══ PAGE TEXT ══
When Andrew Halper graduated from the Allard School of Law in 1981, little did he know that his degree would lead him to live and work around the world.
After a stint in Vancouver as a Crown Counsel and then in private practice until 1989, Halper joined the Canadian diplomatic service, working in Ottawa and Hong Kong, and then at the Canadian embassy in Beijing between 1991 and 1994.
He readily acknowledges the indispensability of business development to keeping law firms going, but also observes that “what’s beautiful about working for an organization like the Foreign Service is there’s no need to go out and hustle people and try and convert them into clients…. All of that is abstracted. It’s out of the picture. You can just focus on political as well as legal issues.”
Halper said the experiential learning opportunities he received as a clinic student are among his most salient memories from his time at Allard.
“The clinical experience was hugely impactful for me,” he said. “It was the seminal, sort of lynchpin experience of my time in law school.”
Halper also holds a Bachelor of Arts in Chinese from UBC as well as a DEA in African Law from Université de Paris, Panthéon-Sorbonne.
═══
--- WHAT YOU ARE ASKED TO DO ---
According to the profile of Andrew Halper, during which years did he work at the Canadian embassy in Beijing?
══ SUPPLIED RECORDS ══
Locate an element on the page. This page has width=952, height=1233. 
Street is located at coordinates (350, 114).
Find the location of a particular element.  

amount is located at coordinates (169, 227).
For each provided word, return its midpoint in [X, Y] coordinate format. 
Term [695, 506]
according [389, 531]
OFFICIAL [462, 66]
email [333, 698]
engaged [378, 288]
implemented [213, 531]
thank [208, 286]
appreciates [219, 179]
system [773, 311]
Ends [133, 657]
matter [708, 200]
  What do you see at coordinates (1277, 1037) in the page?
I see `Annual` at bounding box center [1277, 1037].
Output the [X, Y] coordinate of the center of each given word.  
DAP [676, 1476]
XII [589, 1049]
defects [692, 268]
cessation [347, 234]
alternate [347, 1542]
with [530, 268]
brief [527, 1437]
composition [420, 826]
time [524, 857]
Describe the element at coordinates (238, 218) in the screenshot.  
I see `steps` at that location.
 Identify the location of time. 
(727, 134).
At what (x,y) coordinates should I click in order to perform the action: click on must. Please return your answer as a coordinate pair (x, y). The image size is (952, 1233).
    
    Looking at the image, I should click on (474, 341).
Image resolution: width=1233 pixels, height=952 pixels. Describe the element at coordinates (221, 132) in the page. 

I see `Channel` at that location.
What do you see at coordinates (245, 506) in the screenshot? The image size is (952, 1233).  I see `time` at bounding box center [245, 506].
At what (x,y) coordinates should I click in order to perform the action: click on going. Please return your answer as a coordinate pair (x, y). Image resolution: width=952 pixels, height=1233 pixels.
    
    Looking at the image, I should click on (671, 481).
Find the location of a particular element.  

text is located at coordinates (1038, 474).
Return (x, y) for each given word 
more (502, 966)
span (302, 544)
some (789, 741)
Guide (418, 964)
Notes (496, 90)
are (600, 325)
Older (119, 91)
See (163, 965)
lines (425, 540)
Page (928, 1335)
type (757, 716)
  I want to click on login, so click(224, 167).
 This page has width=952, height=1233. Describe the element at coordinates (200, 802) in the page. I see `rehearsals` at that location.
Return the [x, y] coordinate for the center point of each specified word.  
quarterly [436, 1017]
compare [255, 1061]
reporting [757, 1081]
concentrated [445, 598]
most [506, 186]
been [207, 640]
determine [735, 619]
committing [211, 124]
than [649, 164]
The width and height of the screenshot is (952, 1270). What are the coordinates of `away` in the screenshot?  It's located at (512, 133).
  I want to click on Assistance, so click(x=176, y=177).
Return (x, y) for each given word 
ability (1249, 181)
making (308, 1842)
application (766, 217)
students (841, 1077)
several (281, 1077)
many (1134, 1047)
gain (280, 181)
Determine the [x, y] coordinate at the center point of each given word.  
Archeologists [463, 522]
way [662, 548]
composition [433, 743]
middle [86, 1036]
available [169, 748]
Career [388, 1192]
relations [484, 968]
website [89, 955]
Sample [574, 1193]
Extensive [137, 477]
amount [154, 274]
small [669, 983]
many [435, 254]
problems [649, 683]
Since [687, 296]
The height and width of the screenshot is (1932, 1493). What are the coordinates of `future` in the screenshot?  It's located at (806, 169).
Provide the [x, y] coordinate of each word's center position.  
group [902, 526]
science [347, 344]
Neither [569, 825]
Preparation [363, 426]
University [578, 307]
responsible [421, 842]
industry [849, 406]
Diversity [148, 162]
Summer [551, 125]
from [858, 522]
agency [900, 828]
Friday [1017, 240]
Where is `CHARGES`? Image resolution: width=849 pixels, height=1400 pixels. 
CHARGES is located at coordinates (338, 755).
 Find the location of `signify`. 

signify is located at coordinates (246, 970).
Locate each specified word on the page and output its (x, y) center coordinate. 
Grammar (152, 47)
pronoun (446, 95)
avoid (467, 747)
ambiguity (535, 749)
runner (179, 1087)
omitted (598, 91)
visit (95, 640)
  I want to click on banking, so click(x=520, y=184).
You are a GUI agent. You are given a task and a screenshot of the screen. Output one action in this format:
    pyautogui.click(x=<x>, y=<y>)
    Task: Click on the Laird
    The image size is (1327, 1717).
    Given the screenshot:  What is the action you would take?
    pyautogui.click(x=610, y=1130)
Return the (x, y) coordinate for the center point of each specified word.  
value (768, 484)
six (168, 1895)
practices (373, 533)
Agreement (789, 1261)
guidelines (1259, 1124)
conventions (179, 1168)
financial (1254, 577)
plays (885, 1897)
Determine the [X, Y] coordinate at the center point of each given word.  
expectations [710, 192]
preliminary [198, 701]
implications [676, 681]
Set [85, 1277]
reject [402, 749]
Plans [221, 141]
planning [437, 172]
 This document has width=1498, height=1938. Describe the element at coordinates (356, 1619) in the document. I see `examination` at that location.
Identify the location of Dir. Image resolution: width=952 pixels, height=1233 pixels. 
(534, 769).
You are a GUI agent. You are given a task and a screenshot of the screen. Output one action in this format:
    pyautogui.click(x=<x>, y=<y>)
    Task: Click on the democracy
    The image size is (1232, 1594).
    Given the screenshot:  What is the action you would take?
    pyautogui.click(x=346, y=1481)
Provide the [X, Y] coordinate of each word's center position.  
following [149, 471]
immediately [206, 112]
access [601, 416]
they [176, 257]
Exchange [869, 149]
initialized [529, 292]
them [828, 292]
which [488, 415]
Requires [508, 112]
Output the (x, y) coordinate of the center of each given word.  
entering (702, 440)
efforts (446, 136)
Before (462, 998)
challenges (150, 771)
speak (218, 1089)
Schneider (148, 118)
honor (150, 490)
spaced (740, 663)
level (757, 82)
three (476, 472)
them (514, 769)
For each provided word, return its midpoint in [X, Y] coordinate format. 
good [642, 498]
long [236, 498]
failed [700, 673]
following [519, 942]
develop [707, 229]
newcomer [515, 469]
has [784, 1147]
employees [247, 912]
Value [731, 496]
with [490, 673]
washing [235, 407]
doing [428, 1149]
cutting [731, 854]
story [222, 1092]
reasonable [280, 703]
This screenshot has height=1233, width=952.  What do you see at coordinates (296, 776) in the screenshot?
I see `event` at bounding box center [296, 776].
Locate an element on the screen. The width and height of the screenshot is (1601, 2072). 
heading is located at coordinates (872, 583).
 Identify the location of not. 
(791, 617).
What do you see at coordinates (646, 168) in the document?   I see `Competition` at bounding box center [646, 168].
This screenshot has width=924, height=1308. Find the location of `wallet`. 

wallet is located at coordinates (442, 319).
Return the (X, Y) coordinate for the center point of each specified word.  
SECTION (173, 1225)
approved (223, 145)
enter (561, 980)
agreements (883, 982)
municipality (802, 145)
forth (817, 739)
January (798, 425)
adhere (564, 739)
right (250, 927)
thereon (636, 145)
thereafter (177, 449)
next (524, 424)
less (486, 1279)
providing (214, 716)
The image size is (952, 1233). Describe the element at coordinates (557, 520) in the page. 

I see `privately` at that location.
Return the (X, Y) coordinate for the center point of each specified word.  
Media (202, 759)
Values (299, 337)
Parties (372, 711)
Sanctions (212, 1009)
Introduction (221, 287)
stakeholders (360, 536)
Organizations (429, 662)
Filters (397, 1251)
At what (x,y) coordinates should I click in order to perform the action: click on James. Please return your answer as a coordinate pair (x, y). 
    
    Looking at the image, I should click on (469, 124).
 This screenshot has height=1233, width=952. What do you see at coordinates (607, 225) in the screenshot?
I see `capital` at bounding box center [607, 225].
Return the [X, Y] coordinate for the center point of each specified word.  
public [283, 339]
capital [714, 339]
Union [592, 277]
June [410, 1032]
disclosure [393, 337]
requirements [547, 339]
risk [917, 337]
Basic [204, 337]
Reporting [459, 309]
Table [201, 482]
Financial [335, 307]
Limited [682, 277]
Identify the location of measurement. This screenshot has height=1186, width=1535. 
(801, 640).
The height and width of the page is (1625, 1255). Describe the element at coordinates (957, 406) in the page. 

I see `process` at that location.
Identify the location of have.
═══
--- FINAL ANSWER ---
Between 1991 and 1994.